Understanding the signatures of secondary-structure elements in proteins with Raman optical activity spectroscopy.

A prerequisite for the understanding of functional molecules like proteins is the elucidation of their structure under reaction conditions. Chiral vibrational spectroscopy is one option for this purpose, but provides only indirect access to this structural information. By first-principles calculations, we investigate how Raman optical activity (ROA) signals in proteins are generated and how signatures of specific secondary-structure elements arise. As a first target we focus on helical motifs and consider polypeptides consisting of twenty alanine residues to represent alpha-helical and 3(10)-helical secondary-structure elements.
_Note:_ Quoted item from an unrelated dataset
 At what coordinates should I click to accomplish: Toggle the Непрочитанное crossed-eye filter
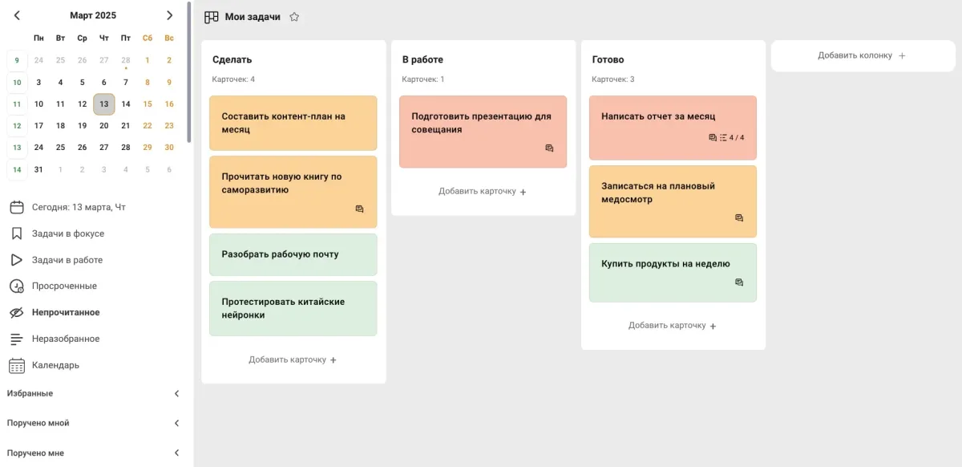tap(16, 312)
Although ROA calculations on such large molecules have not been carried out before, our main goal is the stepwise reconstruction of the ROA signals. By analyzing the calculated ROA spectra in terms of rigorously defined localized vibrations, we investigate in detail how total band intensities and band shapes emerge. We find that the total band intensities can be understood in terms of the reconstructed localized vibrations on individual amino acid residues. Two different basic mechanisms determining the total band intensities can be established, and it is explained how structural changes affect the total band intensities. The band shapes can be rationalized in terms of the coupling between the localized vibrations on different residues, and we show how different band shapes arise as a consequence of different coupling patterns. As a result, it is demonstrated for the chiral variant of Raman spectroscopy how collective vibrations in proteins can be understood in terms of well-defined localized vibrations. Based on our calculations, we extract characteristic ROA signatures of alpha helices and of 3(10)-helices, which our analysis directly relates to differences in secondary structure.